1: bash 5.1+ is preffered and much better tested. A few basic filesystem operations (rm, mkdir) must also be available. fallocate and inotifywait are not required; but, if present, will be used to lower runtime resource usage. bash-completion is required to enable automatic completion (on <TAB> press) when typing the forkrun cmdline.

CURRENT VERSION: forkrun v1.4.0

PREVIOUS VERSION: forkrun v1.3.0

CHANGELOG

forkrun v1.4: 3 new features have been added:

  1. forkrun can now dynamically determine how many coprocs to spawn based on runtime conditions (specifically: CPU usage and whether or not coprocs are waiting in a read queue to read data from stdin). To use this functionality, pass the ;-j; flag a negative number (just passing -j - works too). See the help (run forkrun --help or forkrun --help=all) for additional info.
  2. forkrun can now read its input from a file descriptor other than stdin using the -u flag (which is standard in bash's read and mapfile commands). MINOR API CHANGE: the existing -u flag, which prevents escaping the commands given on forkrun's commandline, has been changed to use -U or --UNESCAPE (i.e., it is now uppercase instead of lowercase).
  3. on x86_64 platforms, forkrun will use a custom bash loadable builtin to call lseek, greatly improving the efficiency of reading data from stdin as forkrun runs. forkrun's "no-load" speed (i.e., stdin is all newlines and they are being passed to a : call) now exceeds 4 million lines per second on my system, highlighting how efficient forkrun's parallelization framework is. Using lseek also removes dd from the "required dependency" list, even when using NULL-delimited input.

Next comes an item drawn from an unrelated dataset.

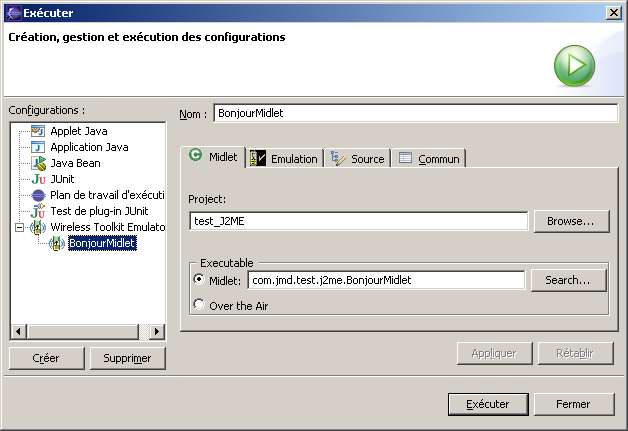Select Test de plug-in JUnit icon

click(x=38, y=211)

forkrun v1.3: forkrun {-z|-0|--null} has been fixed and now works 100% reliably with NULL-delimited input! However, [only] when using NULL-delimited input dd is now a required dependency.

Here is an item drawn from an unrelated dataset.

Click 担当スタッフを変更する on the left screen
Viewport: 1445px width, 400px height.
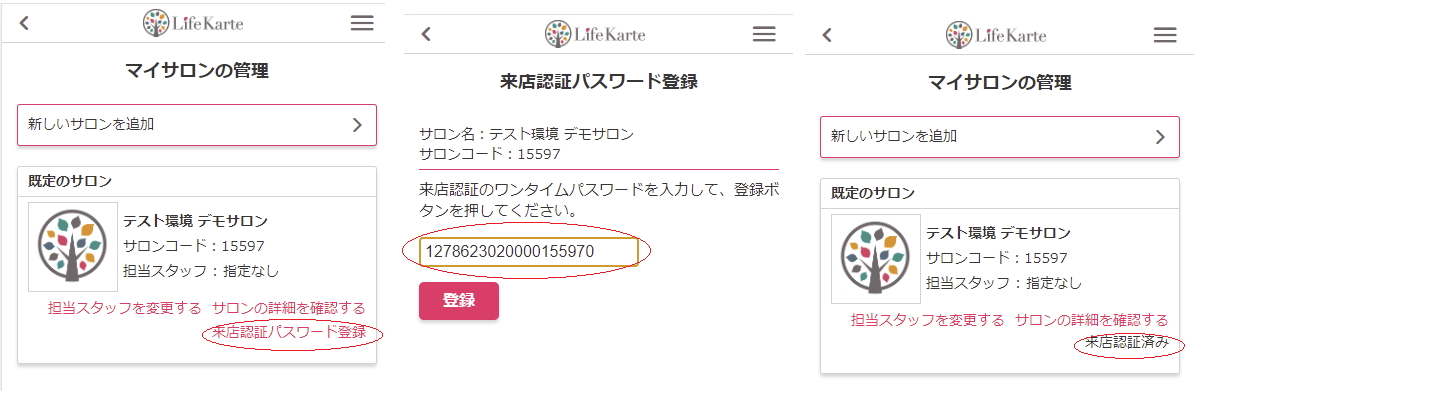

forkrun v1.2: forkrun now supports bash automatic completion. Pressing <TAB> while typing out the forkrun commandline will auto-complete (when possible) forkrun options, command names, and command options. If no unique auto-complete result is available, pressing <TAB> a second time will bring up a list of possibilities. The code required for this functionality is loaded (via the _forkrun_complete function) and registered (via the complete builtin) when forkrun.bash is sourced.

NOTE: forkrun uses mildly "fuzzy" option matching, so to make the automatic completion feature actually useful only the single most reasonable completion is shown for any given forkrun option. e.g., the completion for typing --pip will only show --pipe, but if you continue typing --pipe-r the completion will change to --pipe-read, since --pipe and --pipe-read are both aliases for the same option (-p).

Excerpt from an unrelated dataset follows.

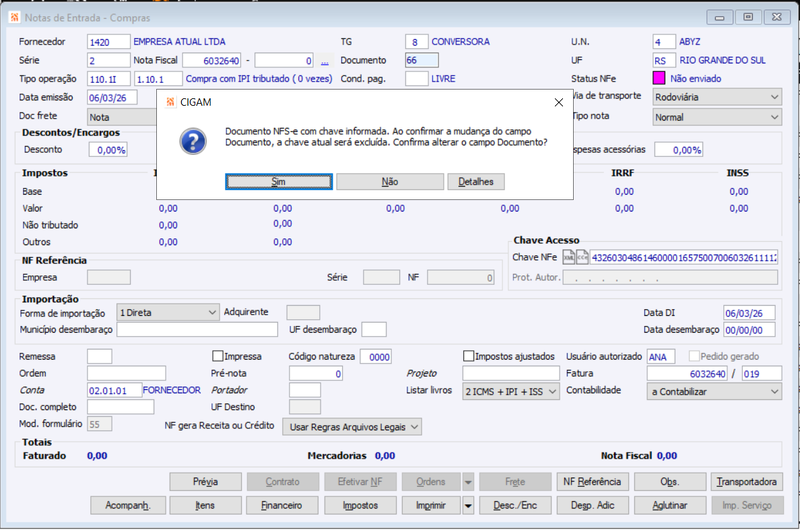Click the CIGAM logo in dialog title
800x530 pixels.
pos(170,102)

forkrun v1.1: 2 new flags (-b <bytes> and -B <bytes>) that cause forkrun to split up stdin into blocks of <bytes> bytes. -B will wait and accululate blocks of exactly <bytes> bytes, -b will not. The -I flag has been expanded so that if -k (or -n) is also passed then a second susbstitution is made, swapping {IND} for the batch ordering index (the same thing that -n outputs at the start of each block) ({ID} will still be swapped for coproc ID). A handful of optimizations and bug-fixes have also been implemented (notably with how the coproc source code is dynamically generated). Lastly. the forkrun repo had some changes to how it is organized.

NOTE: for the -b and -B flags to have the sort of effeciency and speed that forkrun typically has, you need to have GNU dd available. If you dont, forkrun will try to use head -c (which is much slower), and if thats unavailable itll use the read builtin with either -n or -N (which is much slower still...You really want to use GNU dd here). Also, when using these flags the -S flag is automatically selected, meaning data is passed to the function being parallelized via its stdin. This is to avoid mangling binary data passed on stdin. This can be overruled by passing the+S flag, but all NULLs in stdin will be dropped.


USAGE

forkrun is invoked in much the same way as xargs: on the command-line, pass forkrun options, then the function/script/binary that you are parallelizing, then any initial constant arguments (in that order). The arguments to parallelize running are passed to forkrun on stdin. A typical forkrun invocation looks something like this:

printf '%s\n' "${inArgs[@]}" | forkrun [flags] [--] <parFunc> ["${args0[@]}"]
forkrun [flags] [--] <parFunc> ["${args0[@]}"] <inArgs

forkrun strives to automatically choose reasonable and near-optimal values for flags, so in most usage scenarios no flags will need to be set to attain maximum performance and speed.

NOTE: you'll need to source forkrun before using it

source /path/to/forkrun.bash

Alternately, if you dont have forkrun.bash saved locally but have internet access (or want to ensure you are using the latest version), you can run

source <(curl https://raw.githubusercontent.com/jkool702/forkrun/main/forkrun.bash)

Or, for those (understandably) concerned with directly sourcing unseen code from the internet, you can use

source <(echo 'shopt -s extglob'; ( cd /proc/self/fd; decfun='forkrun forkrun_displayHelp '; type -p cat &>/dev/null || decfun+='cat '; type -p mktemp &>/dev/null || decfun+='mktemp '; shopt -s extglob; curl="$(type -p curl)"; bash="$(type -p bash)"; PATH=''; { $curl https://raw.githubusercontent.com/jkool702/forkrun/main/forkrun.bash; echo 'declare -f '"$decfun"; } | $bash -r ) )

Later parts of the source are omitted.